• _Quoted passage_
By | Articles, CVA in the News

Swiss Bankers Association – with support from the Crypto Valley Association – has developed guidance for Swiss banks opening bank accounts for crypto & blockchain companies.

The Crypto Valley Association (CVA) welcomes the issuance of new guidance from the Swiss Bankers Association (SBA) to its members, regarding the treatment of blockchain-based companies in the country. The new guidance directed to member banks of the SBA is intended to provide increased clarity and assurance and remove barriers to the growth of the Swiss blockchain ecosystem.

The guide, an initiative of the SBA and developed with the input and assistance of the CVA Regulatory Working Group, makes key distinctions between blockchain-focused companies seeking to raise capital through an Initial Coin Offering (ICO) and those who do not. According to the outline, companies which do not fundraise through an ICO should be treated no differently than regular Small Medium Enterprises (SMEs). Further distinction regarding documentation needed is made between ICOs carried out with fiat currencies and those using cryptocurrencies. The guide has been welcomed by FDF, the Federal Department of Finance, and FINMA, the Swiss Financial Market Supervisory Authority.

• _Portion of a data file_
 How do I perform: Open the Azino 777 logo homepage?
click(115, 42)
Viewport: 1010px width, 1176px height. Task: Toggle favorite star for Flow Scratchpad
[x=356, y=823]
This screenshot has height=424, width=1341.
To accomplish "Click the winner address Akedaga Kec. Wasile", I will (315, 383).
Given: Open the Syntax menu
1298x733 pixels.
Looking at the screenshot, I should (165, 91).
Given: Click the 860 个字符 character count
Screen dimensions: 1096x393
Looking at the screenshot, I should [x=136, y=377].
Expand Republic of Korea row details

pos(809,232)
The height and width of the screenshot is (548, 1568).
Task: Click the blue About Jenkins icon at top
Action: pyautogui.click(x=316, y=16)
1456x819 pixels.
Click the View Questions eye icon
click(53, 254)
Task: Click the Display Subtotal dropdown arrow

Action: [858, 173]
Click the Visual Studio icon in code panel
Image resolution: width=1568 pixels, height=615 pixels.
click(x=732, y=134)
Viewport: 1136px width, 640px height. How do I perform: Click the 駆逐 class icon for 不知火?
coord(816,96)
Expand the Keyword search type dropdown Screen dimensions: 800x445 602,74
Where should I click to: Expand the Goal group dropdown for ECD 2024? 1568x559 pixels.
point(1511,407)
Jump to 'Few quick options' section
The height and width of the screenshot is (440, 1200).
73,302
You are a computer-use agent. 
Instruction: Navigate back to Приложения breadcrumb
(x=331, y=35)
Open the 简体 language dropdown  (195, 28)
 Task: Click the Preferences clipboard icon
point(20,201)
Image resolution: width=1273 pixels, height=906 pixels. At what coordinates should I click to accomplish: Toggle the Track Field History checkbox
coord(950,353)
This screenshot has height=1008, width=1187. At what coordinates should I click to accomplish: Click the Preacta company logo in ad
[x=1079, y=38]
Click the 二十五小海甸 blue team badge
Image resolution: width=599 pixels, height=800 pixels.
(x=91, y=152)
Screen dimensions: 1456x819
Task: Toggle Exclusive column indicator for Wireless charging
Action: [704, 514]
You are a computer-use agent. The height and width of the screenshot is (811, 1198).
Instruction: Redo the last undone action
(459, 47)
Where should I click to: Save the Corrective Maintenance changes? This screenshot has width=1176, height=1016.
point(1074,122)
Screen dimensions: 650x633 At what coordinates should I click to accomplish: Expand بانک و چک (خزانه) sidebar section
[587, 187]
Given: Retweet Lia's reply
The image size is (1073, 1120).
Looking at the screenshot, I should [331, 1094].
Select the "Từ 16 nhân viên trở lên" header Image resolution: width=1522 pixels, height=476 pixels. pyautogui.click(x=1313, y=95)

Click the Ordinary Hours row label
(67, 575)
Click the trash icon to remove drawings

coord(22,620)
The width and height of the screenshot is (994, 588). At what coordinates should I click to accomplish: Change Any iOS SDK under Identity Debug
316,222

• _Written request 1_
Please repeat the entries verbatim, from the first one up to and including the line with "click(x=732, y=134)".
• _Written request 2_
Carry on the text about the Swiss Bankers Association's guidance on bank accounts for blockchain companies from the point where it stops.

• _Task response 1_
 How do I perform: Open the Azino 777 logo homepage?
click(115, 42)
Viewport: 1010px width, 1176px height. Task: Toggle favorite star for Flow Scratchpad
[x=356, y=823]
This screenshot has height=424, width=1341.
To accomplish "Click the winner address Akedaga Kec. Wasile", I will (315, 383).
Given: Open the Syntax menu
1298x733 pixels.
Looking at the screenshot, I should (165, 91).
Given: Click the 860 个字符 character count
Screen dimensions: 1096x393
Looking at the screenshot, I should [x=136, y=377].
Expand Republic of Korea row details

pos(809,232)
The height and width of the screenshot is (548, 1568).
Task: Click the blue About Jenkins icon at top
Action: pyautogui.click(x=316, y=16)
1456x819 pixels.
Click the View Questions eye icon
click(53, 254)
Task: Click the Display Subtotal dropdown arrow

Action: [858, 173]
Click the Visual Studio icon in code panel
Image resolution: width=1568 pixels, height=615 pixels.
click(x=732, y=134)

• _Task response 2_
Oliver Bussmann, President of the Crypto Valley Association, welcomed the announcement, saying “We have seen a lot of positive growth in the ecosystem over the past 18 months and now it was very important that the SBA, CVA and authorities could come together and successfully work on a solution that can ease some of the restrictions that could hamper the continuation of that growth.”

Dr Mattia Rattaggi, who chairs the CVA Regulatory Working Group, added, “This guide is an important and timely contribution. As a multi-stakeholder organization it was important for us at the CVA to bring a diverse range of perspectives and expertise to the table for the development of these guidance and we hope that it will benefit the healthy advancement of the crypto/blockchain industry in Switzerland.”

Switzerland has gained a world-wide reputation as a popular destination for crypto and blockchain companies. In 2017, four of the ten largest ICOs were conducted in Switzerland. In 2018 the country continues to rank among the most attractive places for blockchain companies.

Read the SBA announcement here.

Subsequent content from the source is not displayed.